Man walks into a column, no.14: Diaries

I’ve kept a diary for the past four years, with only short periods in which I failed to make daily entries at least three or four times a week. Earlier this year it was rare that I’d miss a single day. And yet for the last couple of months my entry rate has diminished to the kind of level where I question whether in fact it counts as ‘keeping a diary’ at all. Should I bother any more? I’m not sure I should.

My principal reasons for diarising were twofold. First, I’d become increasingly concerned about days blurring into weeks fading into months dissolving into years. A diary is a great way of simply saying ‘I was here’. Second, I think whatever I may’ve told myself to the contrary, I did harbour aspirations to sit in my dotage leafing back through the pages of my diaries, reminiscing about past adventures, predilections, preoccupations.

(The third, subsidiary reason is my fetishisation of the tightly bound handwritten page: that intoxicating combination of organicity and pattern; something I can recall feeling from my earliest days at school. A boy called Leigh Johnston was a precocious infant school writer and I vividly remember the envy I felt for his exercise books full of pre-pre-pubescent flights of fancy.)

Problem is, as always: time. My free time, which is usually to be found in the morning and evening is so easily gobbled, and most recently I’ve found that, given the choice, I would rather use any alone time to read or blog/tweet than write in my diary. Also, since I’ve been blogging on a weekly basis, and tweeting a little more frequently too, the two main reasons for diary-writing have been undermined.

My only real concern about giving up the diary would be that I would have nowhere to work through knotty personal uncertainties and dilemmas, and make a record of a decided course of action and the rationale for it.
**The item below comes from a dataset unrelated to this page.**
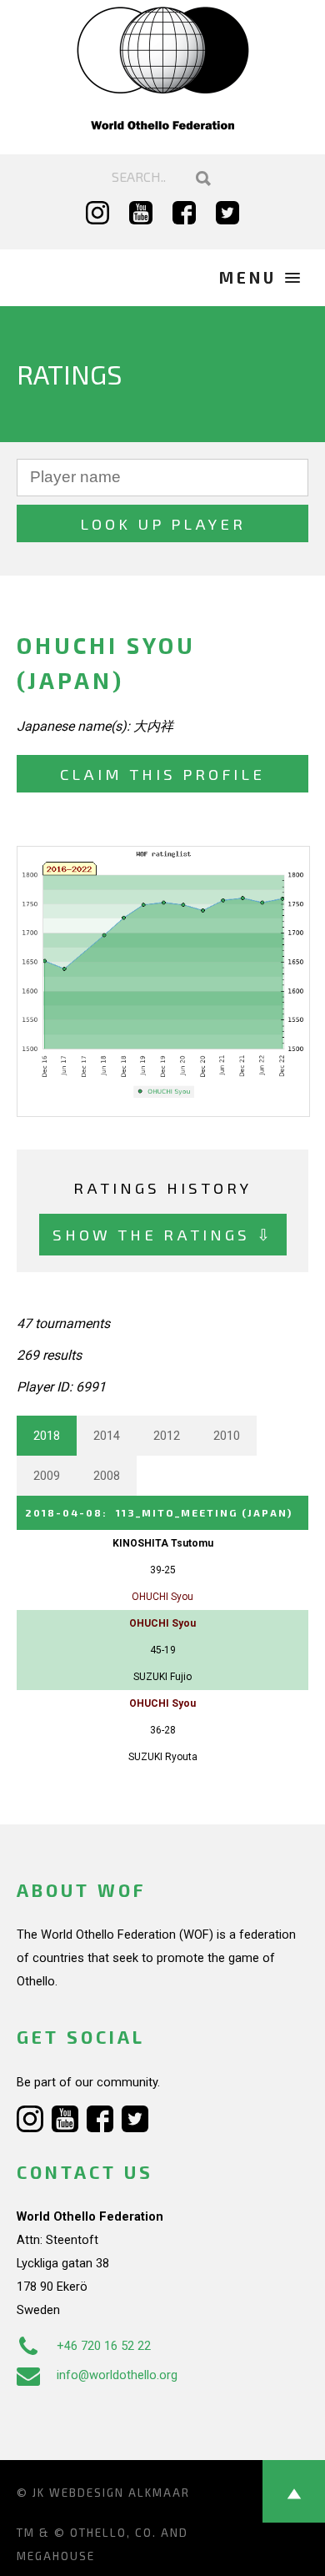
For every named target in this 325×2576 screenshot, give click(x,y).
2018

It’s this function where, for me, a diary has really excelled – there’s no substitute for writing something down when it comes to thinking something through – and I have absolutely no intention of doing this in public, on a blog. But of course there’s no reason I can’t still use my diary to do this, whenever such an issue arises. I’ll just not bother to fill in the blanks when things are ticking along.

Am I giving up too easily? Are there any devoted diarists out there who’ve managed to maintain a steady routine in the face of myriad competing foci? If so, what were your reasons? Answers on a neatly handwritten Moleskine page, please!